▶ CHECK YOUR UNDERSTANDING
a) Decide whether each statement below agrees with the thread on blocking DDoS traffic. Answer yes or no for each, quoting the words from the thread that decide it: (i) The recent Azure DDoS used 500k botnet IPs. (ii) One reply says ISPs have a clear monetary incentive to build a shared blocklist. (iii) The Aisuru botnet is made up of residential routers.
b) Continue the thread on blocking DDoS traffic, starting right after its final sentence.

▶ SUPPLIED TEXT
--------------------------------------------------
In my opinion, DDoS is possible only because there is no network protocol for a host to control traffic filtering on upstream providers (deny traffic from certain subnets or countries). In this case everybody would prefer write their own systems rather than rely on a harmful monopoly.
The recent Azure DDoS used 500k botnet IPs. These will have been widely distributed across subnets and countries, so your blocking approach would not have been an effective mitigation.
Identifying and dynamically blocking the 500k offending IPs would certainly be possible technically -- 500k /32s is not a hard filtering problem -- but I seriously question the operational ability of internet providers to perform such granular blocking in real-time against dynamic targets.
I also have concerns that automated blocking protocols would be widely abused by bad actors who are able to engineer their way into the network at a carrier level (i.e. certain governments).
Is this really true? What device in the network are you loading that filter into? Is it even capable of handling the packet throughput of that many clients while also handling such a large block list?
But this is not one subnet. It is a large number of IPs distributed across a bunch of providers, and handled possibly by dozens if not hundreds of routers along the way. Each of these routers won't have trouble blocking a dozen or two IPs that would be currently involved in a DDoS attack.
But this would require a service like DNSBL / RBL which email providers use. Mutually trusting big players would exchange lists of IPs currently involved in DDoS attacks, and block them way downstream in their networks, a few hops from the originating machines. They could even notify the affected customers.
But this would require a lot of work to build, and a serious amount of care to operate correctly and efficiently. ISPs don't seem to have a monetary incentive to do that.
It also completely overlooks the fact that some of the traffic has spoofed source IP addresses and a bad actor could use automated black holing to knock a legitimate site offline.
That already exists… that's part of cloudflare and other vendors mitigation strategy. There’s absolutely no chance ISPs are going to extend that functionality to random individuals on the internet.
What traffic would you request the upstream providers to block if getting hit by Aisuru? Considering the botnet consists of residential routers, those are the same networks your users will be originating from. Sure, in best case, if your site is very regional, you can just block all traffic outside your country - but most services don't have this luxury.
Blocking individual IP addresses? Sure, but consider that before your service detects enough anomalous traffic from one particular IP and is able to send the request to block upstream, your service will already be down from the aggregate traffic. Even a "slow" ddos with <10 packets per second from one source is enough to saturate your 10Gbps link if the attacker has a million machines to originate traffic from.
--------------------------------------------------
▶ RECORDED INFORMATION
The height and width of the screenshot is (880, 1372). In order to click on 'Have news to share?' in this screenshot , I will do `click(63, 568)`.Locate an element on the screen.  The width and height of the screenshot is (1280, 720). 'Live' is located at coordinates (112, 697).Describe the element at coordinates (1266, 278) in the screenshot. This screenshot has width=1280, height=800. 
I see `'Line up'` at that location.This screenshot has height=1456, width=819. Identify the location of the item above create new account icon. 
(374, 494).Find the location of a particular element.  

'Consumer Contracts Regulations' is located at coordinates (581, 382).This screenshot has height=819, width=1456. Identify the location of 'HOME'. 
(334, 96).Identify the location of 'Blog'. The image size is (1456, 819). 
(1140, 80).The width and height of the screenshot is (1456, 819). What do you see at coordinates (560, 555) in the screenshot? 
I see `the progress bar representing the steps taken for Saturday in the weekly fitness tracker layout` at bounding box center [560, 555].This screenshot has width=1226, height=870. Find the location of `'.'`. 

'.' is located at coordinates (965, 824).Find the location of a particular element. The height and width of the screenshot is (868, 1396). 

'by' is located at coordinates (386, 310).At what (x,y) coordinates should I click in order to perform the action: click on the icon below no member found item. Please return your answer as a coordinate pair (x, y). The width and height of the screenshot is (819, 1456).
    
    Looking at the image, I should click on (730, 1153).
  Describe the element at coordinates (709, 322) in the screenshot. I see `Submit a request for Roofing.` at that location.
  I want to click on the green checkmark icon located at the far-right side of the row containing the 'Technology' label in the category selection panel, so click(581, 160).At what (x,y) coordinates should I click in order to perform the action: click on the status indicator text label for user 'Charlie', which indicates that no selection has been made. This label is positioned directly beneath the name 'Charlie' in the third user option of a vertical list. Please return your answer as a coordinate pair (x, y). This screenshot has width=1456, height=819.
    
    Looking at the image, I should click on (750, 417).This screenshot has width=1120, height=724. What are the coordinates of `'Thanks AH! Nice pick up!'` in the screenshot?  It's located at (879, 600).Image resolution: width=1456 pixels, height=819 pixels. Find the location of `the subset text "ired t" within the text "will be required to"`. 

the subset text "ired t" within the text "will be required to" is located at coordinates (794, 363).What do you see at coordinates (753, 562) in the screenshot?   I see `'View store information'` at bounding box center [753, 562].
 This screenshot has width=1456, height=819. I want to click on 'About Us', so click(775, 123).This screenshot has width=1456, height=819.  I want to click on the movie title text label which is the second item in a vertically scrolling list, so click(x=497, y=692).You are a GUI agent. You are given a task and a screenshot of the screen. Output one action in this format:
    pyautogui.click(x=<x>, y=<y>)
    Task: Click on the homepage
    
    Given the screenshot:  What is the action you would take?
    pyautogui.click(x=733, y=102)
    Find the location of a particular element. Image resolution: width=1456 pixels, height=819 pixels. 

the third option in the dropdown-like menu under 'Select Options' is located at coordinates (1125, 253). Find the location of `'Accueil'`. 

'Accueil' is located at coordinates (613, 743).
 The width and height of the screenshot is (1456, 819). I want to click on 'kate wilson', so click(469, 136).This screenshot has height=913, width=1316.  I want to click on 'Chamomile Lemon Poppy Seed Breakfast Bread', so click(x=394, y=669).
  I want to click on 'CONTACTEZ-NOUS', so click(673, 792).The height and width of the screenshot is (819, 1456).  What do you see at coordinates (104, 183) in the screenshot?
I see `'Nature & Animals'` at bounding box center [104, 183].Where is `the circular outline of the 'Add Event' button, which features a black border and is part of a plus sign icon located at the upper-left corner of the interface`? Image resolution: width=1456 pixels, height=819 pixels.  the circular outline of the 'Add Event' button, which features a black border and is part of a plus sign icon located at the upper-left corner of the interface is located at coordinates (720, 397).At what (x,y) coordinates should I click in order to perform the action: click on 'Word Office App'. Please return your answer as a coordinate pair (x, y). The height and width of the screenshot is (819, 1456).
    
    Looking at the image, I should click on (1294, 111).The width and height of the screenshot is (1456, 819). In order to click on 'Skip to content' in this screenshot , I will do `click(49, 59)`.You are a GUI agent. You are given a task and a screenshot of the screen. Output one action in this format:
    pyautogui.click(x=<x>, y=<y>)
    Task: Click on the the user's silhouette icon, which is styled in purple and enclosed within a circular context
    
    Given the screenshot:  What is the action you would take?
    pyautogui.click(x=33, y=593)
--------------------------------------------------
▶ RESULTS FOR THE EXERCISE
a)
(i) Yes: "The recent Azure DDoS used 500k botnet IPs."
(ii) No: "ISPs don't seem to have a monetary incentive to do that."
(iii) Yes: "Considering the botnet consists of residential routers"

b)
In many cases the infected devices are in developing countries where none of your customers is. Many sites are regional, for example, a medium business operating within one country, or even city.
And even if the attack comes from your country, it is better to block part of the customers and figure out what to do next rather than have your site down.
Could it not be argued that ISPs should be forced to block users with vulnerable devices?
They have all the data on what CPE a user has, can send a letter and email with a deadline, and cut them off after it expires and the router has not been updated/is still exposed to the wide internet.
My dad’s small town ISP called him to say his household connection recently started saturating the link 24/7 and to look into whether a device had been compromised.
(Turns out some raspi reseller shipped a product with empty uname/password)
While a cute story, how do you scale that? And what about all the users that would be incapable of troubleshooting it, like if their laptop, roku, or smart lightbulb were compromised? They just lose internet?
And what about a botnet that doesn’t saturate your connection, how does your ISP even know? They get full access to your traffic for heuristics? What if it’s just one curl request per N seconds?
> While a cute story, how do you scale that? And what about all the users that would be incapable of troubleshooting it, like if their laptop, roku, or smart lightbulb were compromised? They just lose internet?
Uh, yes. Exactly and plainly that. We also go and suspend people's driver licenses or at the very least seriously fine them if they misbehave on the road, including driving around with unsafe cars.
Access to the Internet should be a privilege, not a right. Maybe the resulting anger from widespread crackdowns would be enough of a push for legislators to demand better security from device vendors.
> And what about a botnet that doesn’t saturate your connection, how does your ISP even know?
In ye olde days providers had (to have to) abuse@ mailboxes. Credible evidence of malicious behavior reported to these did lead to customers getting told to clean up shop or else.
Xfinity did exactly this to me a few years ago. I wasn't compromised but tried running a blockchain node on my machine. The connection to the whole house was blocked off until I stopped it.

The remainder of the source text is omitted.